U.S. District Judge Paula Xinis said seven records must be be made available on the public docket for Abrego Garcia’s case, though one of the documents contains redactions. She also said the transcript from an April 30 hearing will be partially unsealed and include redactions that aim to protect potentially classified information or other sensitive material.
Xinis’ order was in response to a request to unseal court records made by more than a dozen news organizations, including CBS News. The judge found that the media outlets “rightly contend that, at common law, the public enjoys a presumptive right to access court records, overcome only when outweighed by competing interests.”
The Justice Department opposed the request to make the records public on two grounds: the filings in question are discovery materials that are typically not available to the press and the public; and keeping the documents sealed is needed to protect national security and prevent sensitive information from being disseminated.
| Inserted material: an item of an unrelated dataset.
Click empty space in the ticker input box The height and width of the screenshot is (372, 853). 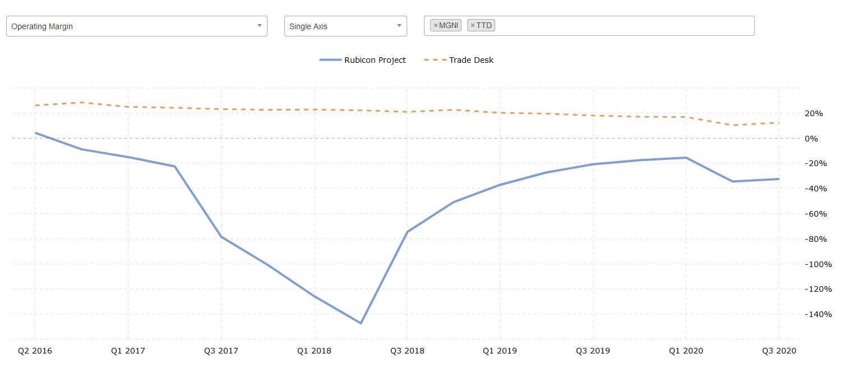point(617,26)
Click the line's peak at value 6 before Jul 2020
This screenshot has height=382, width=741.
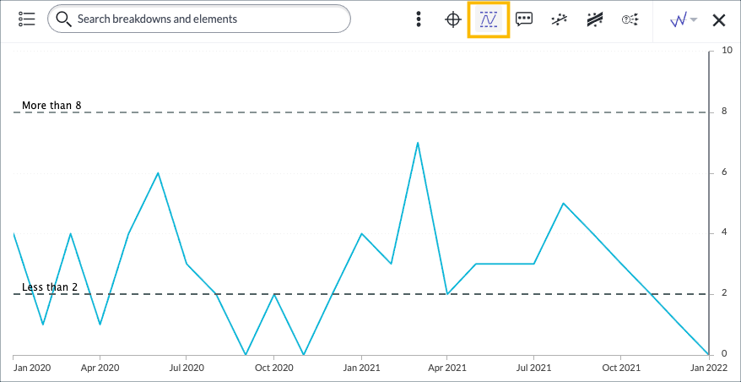tap(158, 173)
As to those arguments, Xinis said “neither withstand scrutiny.”
One batch of three documents had been available to the public but were then sealed following an April hearing. Another record is a three-page Justice Department request to pause for one week the court’s order to turn over certain information about efforts to facilitate Abrego Garcia’s release from Salvadoran custody.
The document that contains redactions is from Abrego Garcia’s lawyers and urged the judge to maintain the original deadlines for information to be produced.
The final records made public are a brief, one-sentence notice and additional request from the Justice Department for Xinis to pause proceedings to avoid interfering with efforts to “resolve this litigation.”
Abrego Garcia is a Salvadoran immigrant who had been living in Maryland since he arrived in the U.S. illegally in 2011. He was arrested in March and deported to El Salvador, where he was initially held in the notorious maximum-security Terrorism Confinement Center, known as CECOT, with a group of more than 230 men, mostly Venezuelans, accused of being gang members. The State Department said in April that Abrego Garica had been moved to a lower-security facility in Santa Ana.
But the Trump administration has acknowledged that Abrego Garcia’s deportation to El Salvador was a mistake, as he had been granted a legal status in 2019 known as withholding of removal that forbade the Department of Homeland Security from removing him to his home country of El Salvador because he was likely to face persecution by local gangs.
The Trump administration has claimed Abrego Garcia is a member of the gang MS-13, citing an allegation from a confidential informant and the clothes he was wearing when he was arrested in 2019, after which he was released from custody. His lawyers have denied Abrego Garcia has any ties to MS-13, and said he has never been charged or convicted of a crime in the U.S. or El Salvador.
The Trump administration is seeking to dismiss Abrego Garcia’s case.